:: TASK REQUIREMENTS ::
Leaving pictures aside, restate exactly the lines of the data below, from the first one through the line that contains "Unmute microphone with the red mic button".
(DATA PROVIDED)
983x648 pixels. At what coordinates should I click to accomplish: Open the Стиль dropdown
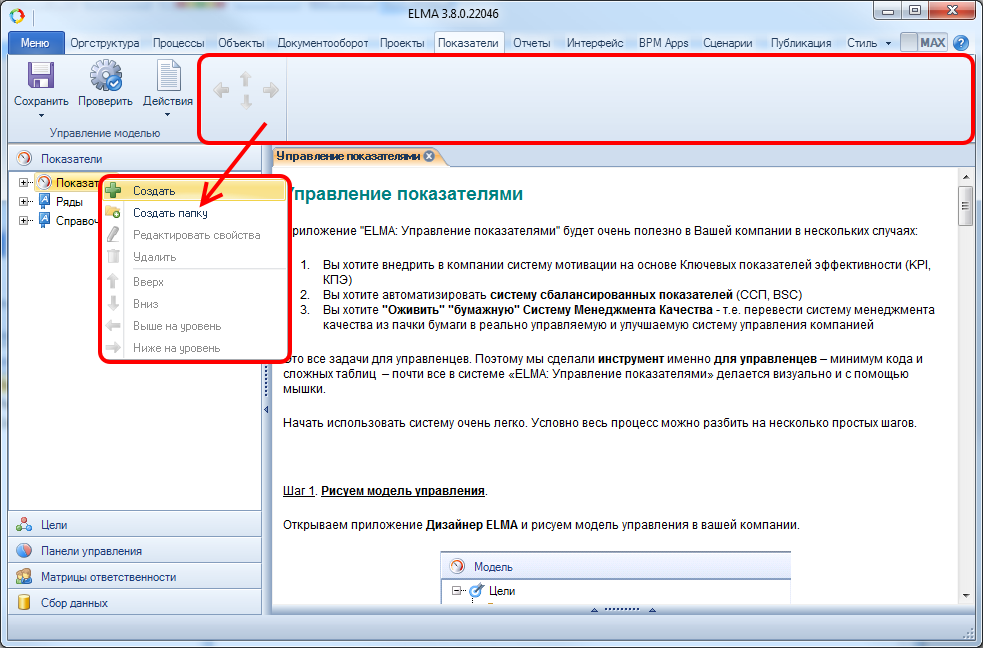click(868, 43)
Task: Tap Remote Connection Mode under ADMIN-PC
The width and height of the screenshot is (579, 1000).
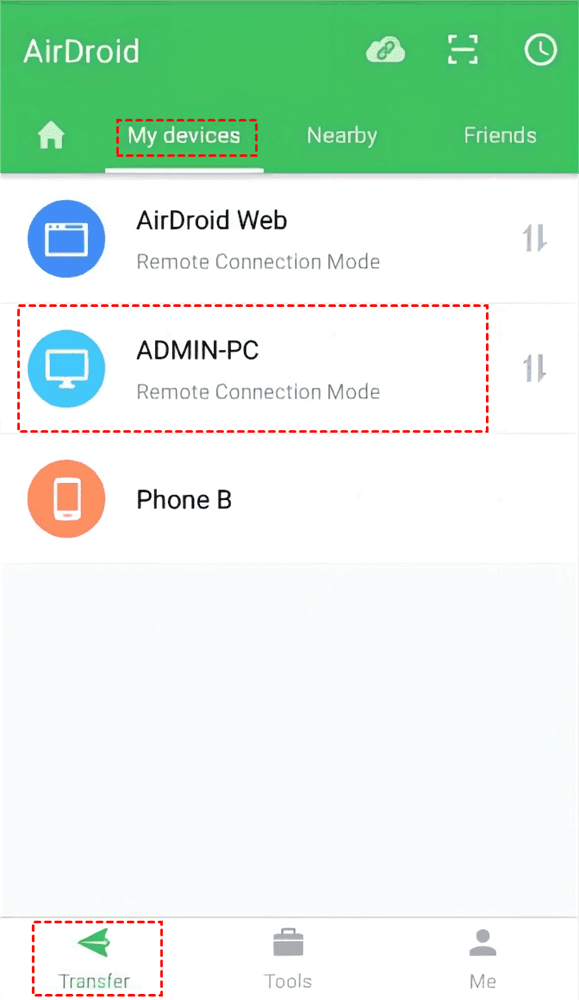Action: [x=258, y=392]
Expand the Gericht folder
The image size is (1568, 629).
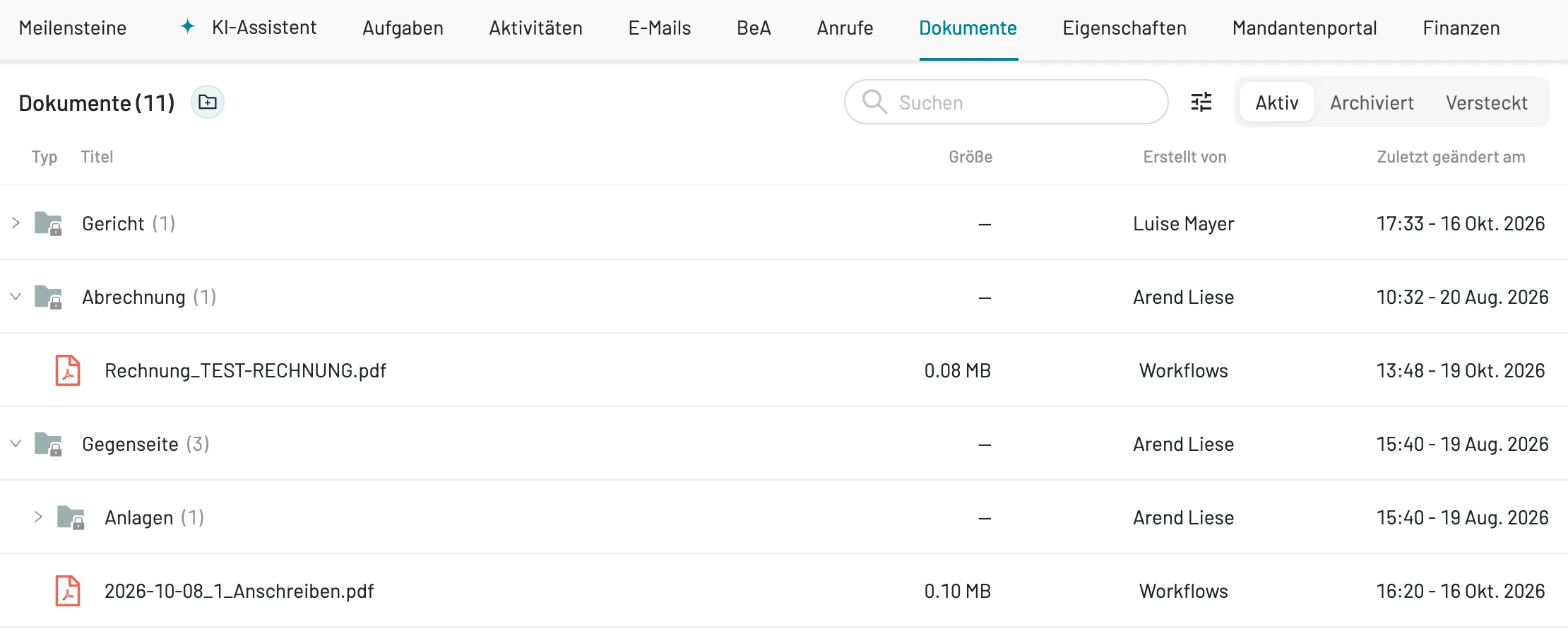(x=16, y=223)
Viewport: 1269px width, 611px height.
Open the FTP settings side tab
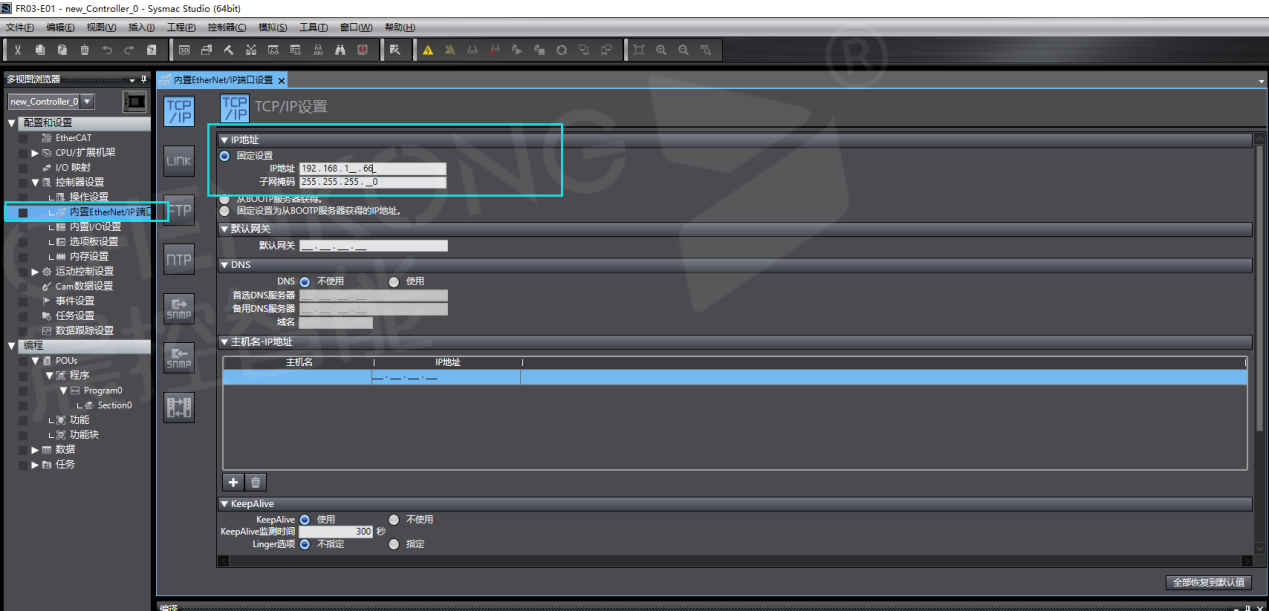coord(179,210)
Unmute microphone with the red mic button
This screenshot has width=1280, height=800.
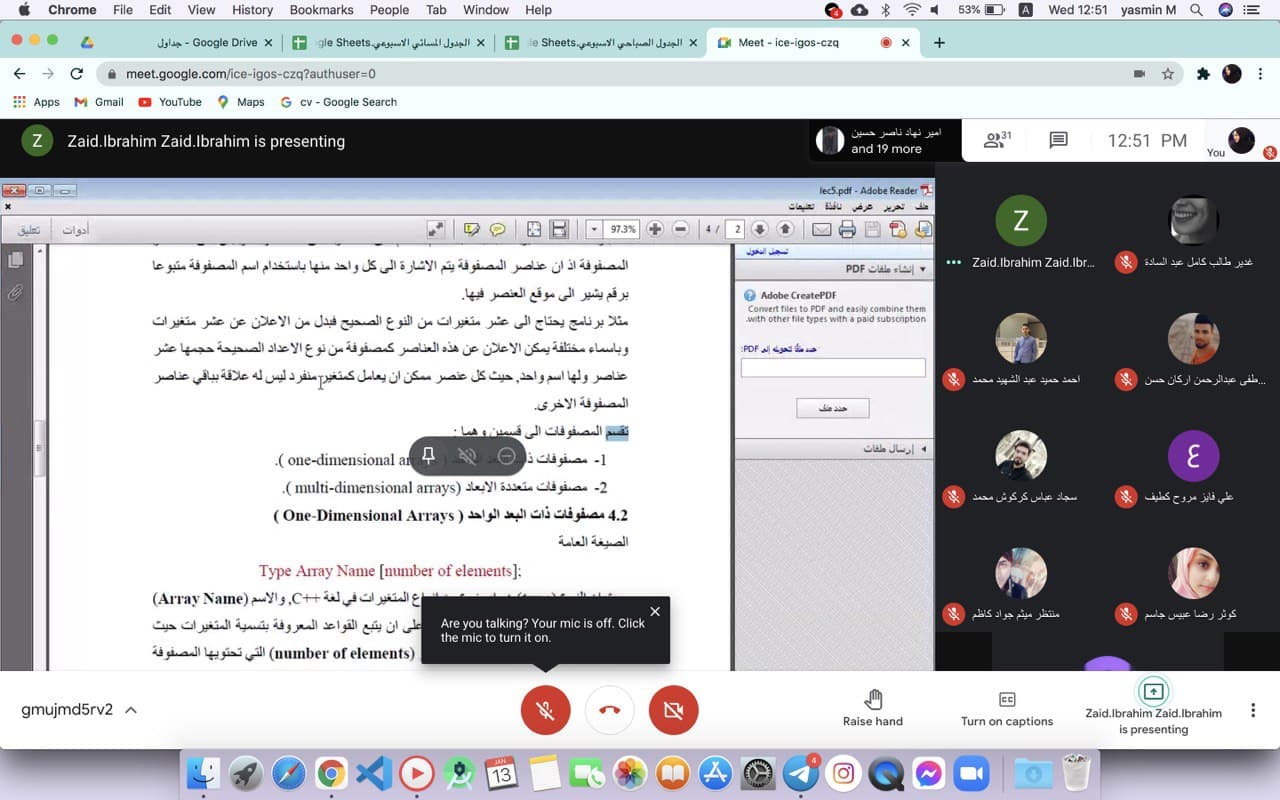[x=546, y=710]
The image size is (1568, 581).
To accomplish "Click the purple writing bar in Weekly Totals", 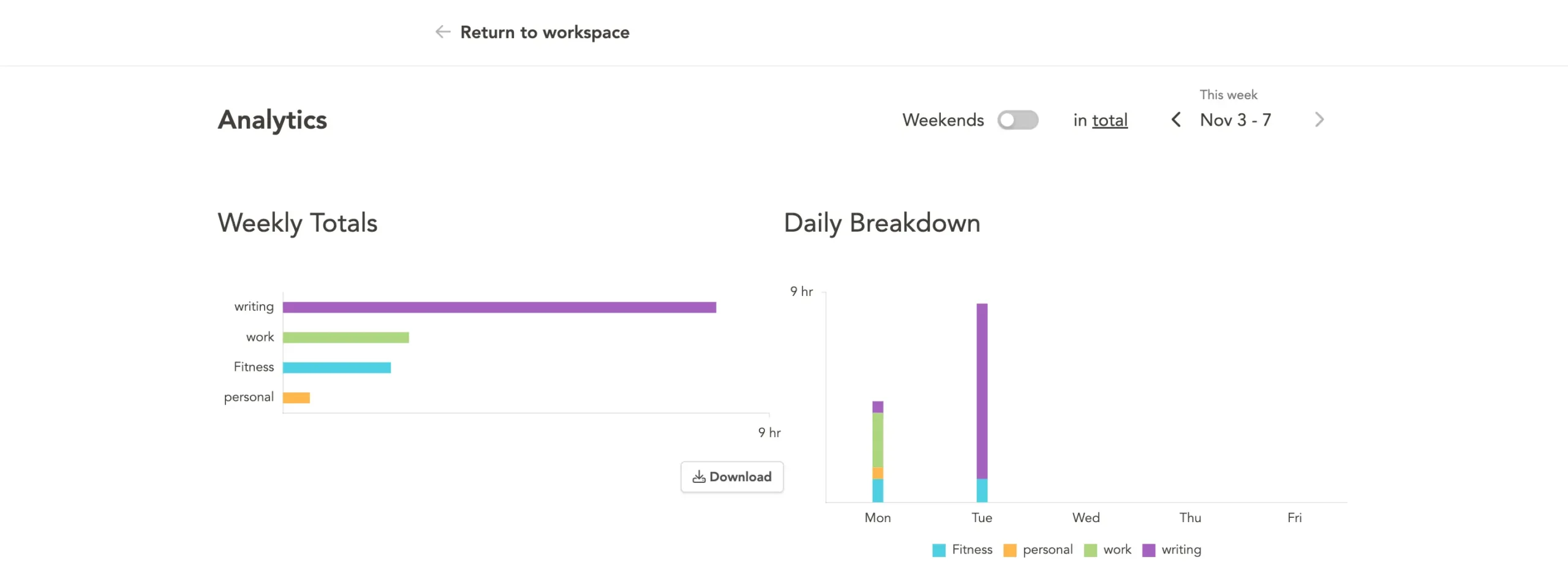I will point(499,306).
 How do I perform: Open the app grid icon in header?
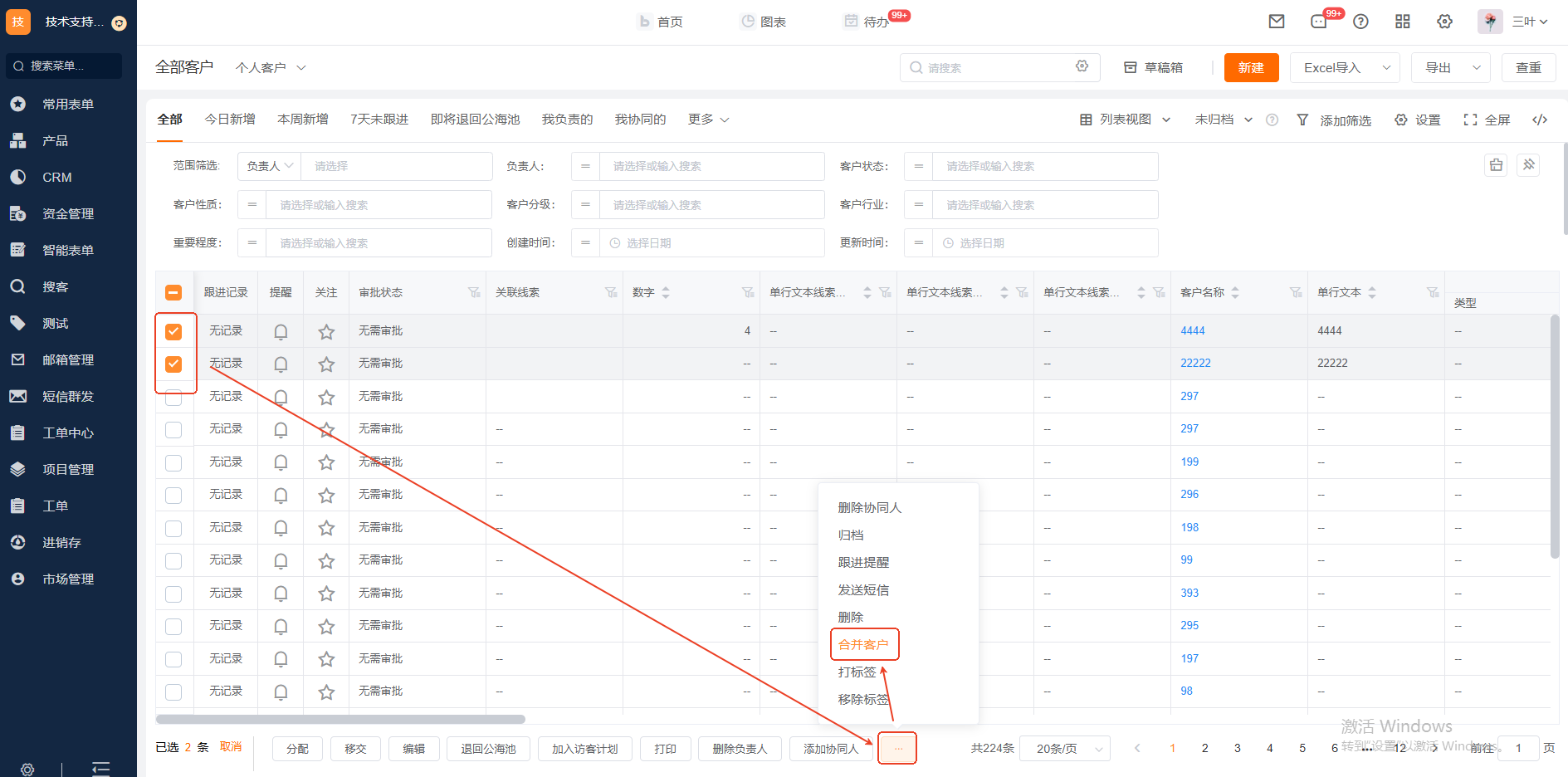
(End DATA PROVIDED)
:: RESPONSE TO THE EXERCISE ::
983x648 pixels. At what coordinates should I click to accomplish: Open the Стиль dropdown
click(868, 43)
Task: Tap Remote Connection Mode under ADMIN-PC
The width and height of the screenshot is (579, 1000).
Action: [x=258, y=392]
Expand the Gericht folder
The image size is (1568, 629).
(x=16, y=223)
Viewport: 1269px width, 611px height.
Open the FTP settings side tab
coord(179,210)
Unmute microphone with the red mic button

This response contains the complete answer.